I’m really linking to this Sunday Telegraph piece on why many in the book trade are worried sick over the impending release of HARRY POTTER AND THE DEATHLY HALLOWS for the left-hand graphic – which sums up said worries rather well, as many retailers are privately fuming that such a huge event will leave them no richer. “It really is incredible that no one apart from JK [Rowling] and Bloomsbury will make a shekel. When you think of the work we have to do and the hoops we have to jump through around the launch, it is unbelievable,” says the managing director of one of the UK’s largest book retailers.

Old news, but the piece spells out what a pickle booksellers are in more clearly than usual. That’s because Bloomsbury set the recommended retail price at 17.99 pounds and offers HP7 to booksellers at anywhere between a 45 to 55 percent discount. But because of price wars between bookstores and supermarkets, the final Harry Potter volume will be sold at half-price or less. Even for those with little interest in number crunching, the math is obvious: zero profit or a loss.
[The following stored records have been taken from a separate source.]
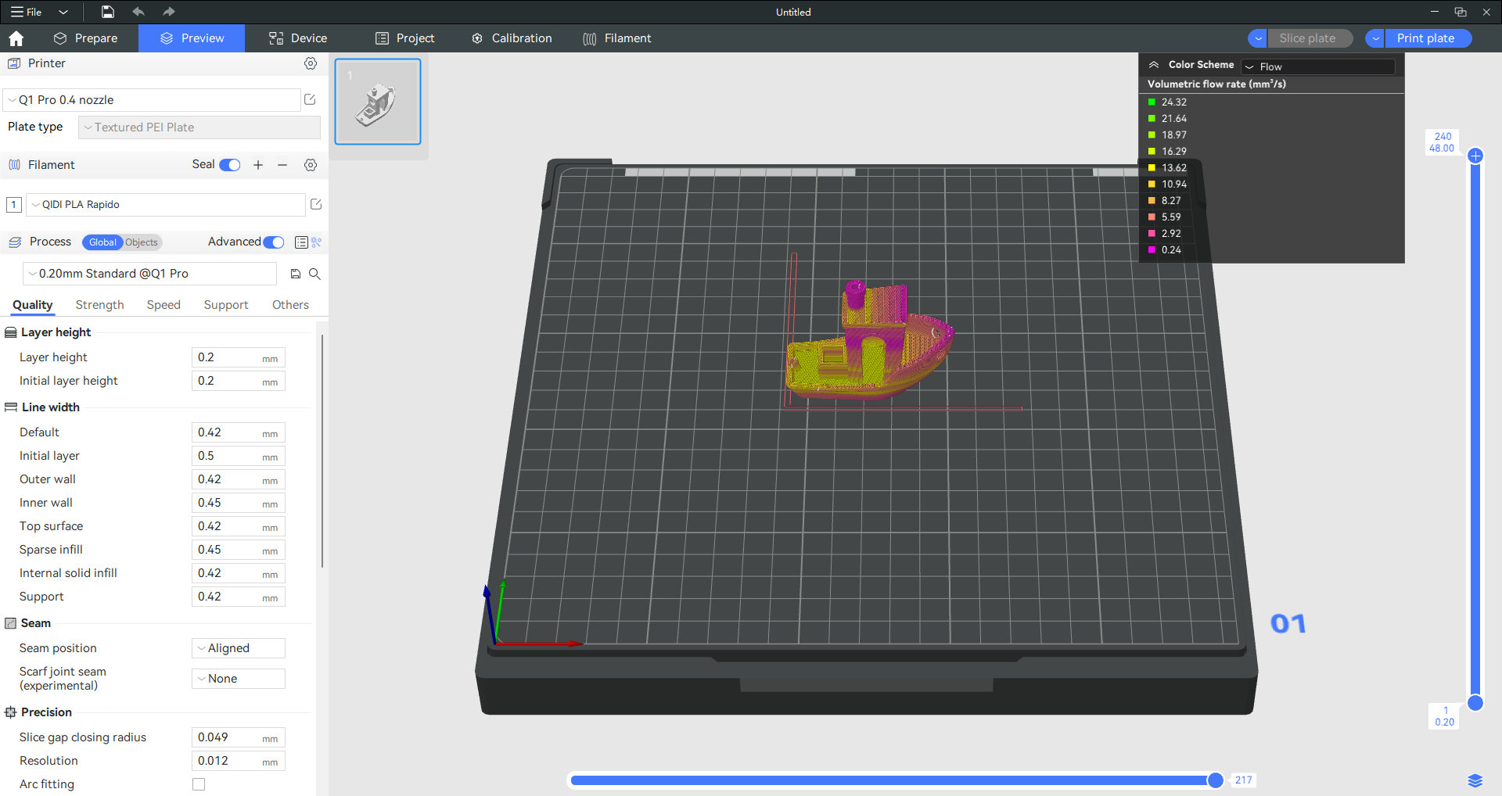Open the Seam position dropdown
This screenshot has width=1502, height=796.
click(x=238, y=648)
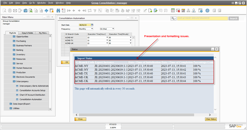Image resolution: width=247 pixels, height=130 pixels.
Task: Open the Modules menu in the menu bar
Action: pyautogui.click(x=41, y=3)
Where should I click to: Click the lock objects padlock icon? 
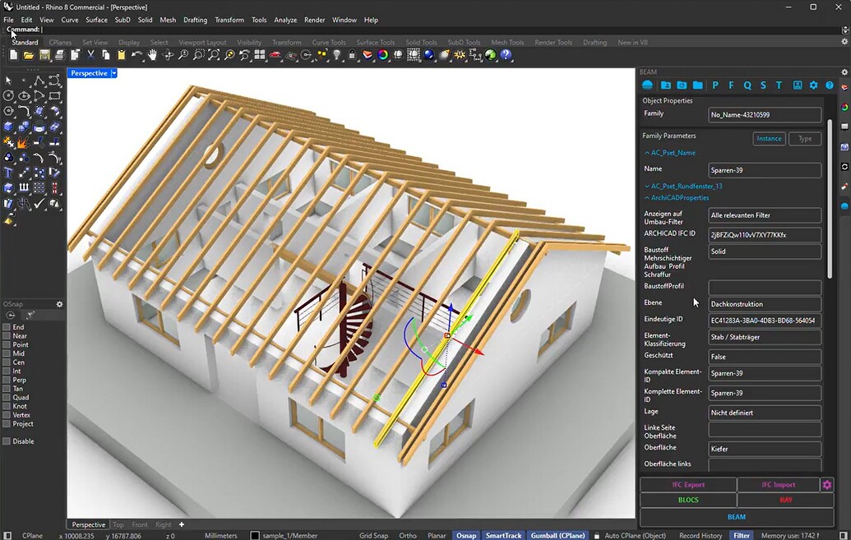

And no matter how much spin there is about the Potter books bringing in potential customers who will then buy more books, that didn’t exactly happen in a large scale when HARRY POTTER AND THE ORDER OF THE PHOENIX was released in 2005, and Tesco & Asda are even more major players today. So Potter 7, says the Telegraph, “is being treated with a mixture of excitement and anxiety among book retailers. Excitement because the book will bring people flooding into their stores. But anxiety because retailers fear that the days of no-profit blockbusters could be here to stay.” And I’d say that fear is reality, especially in the UK.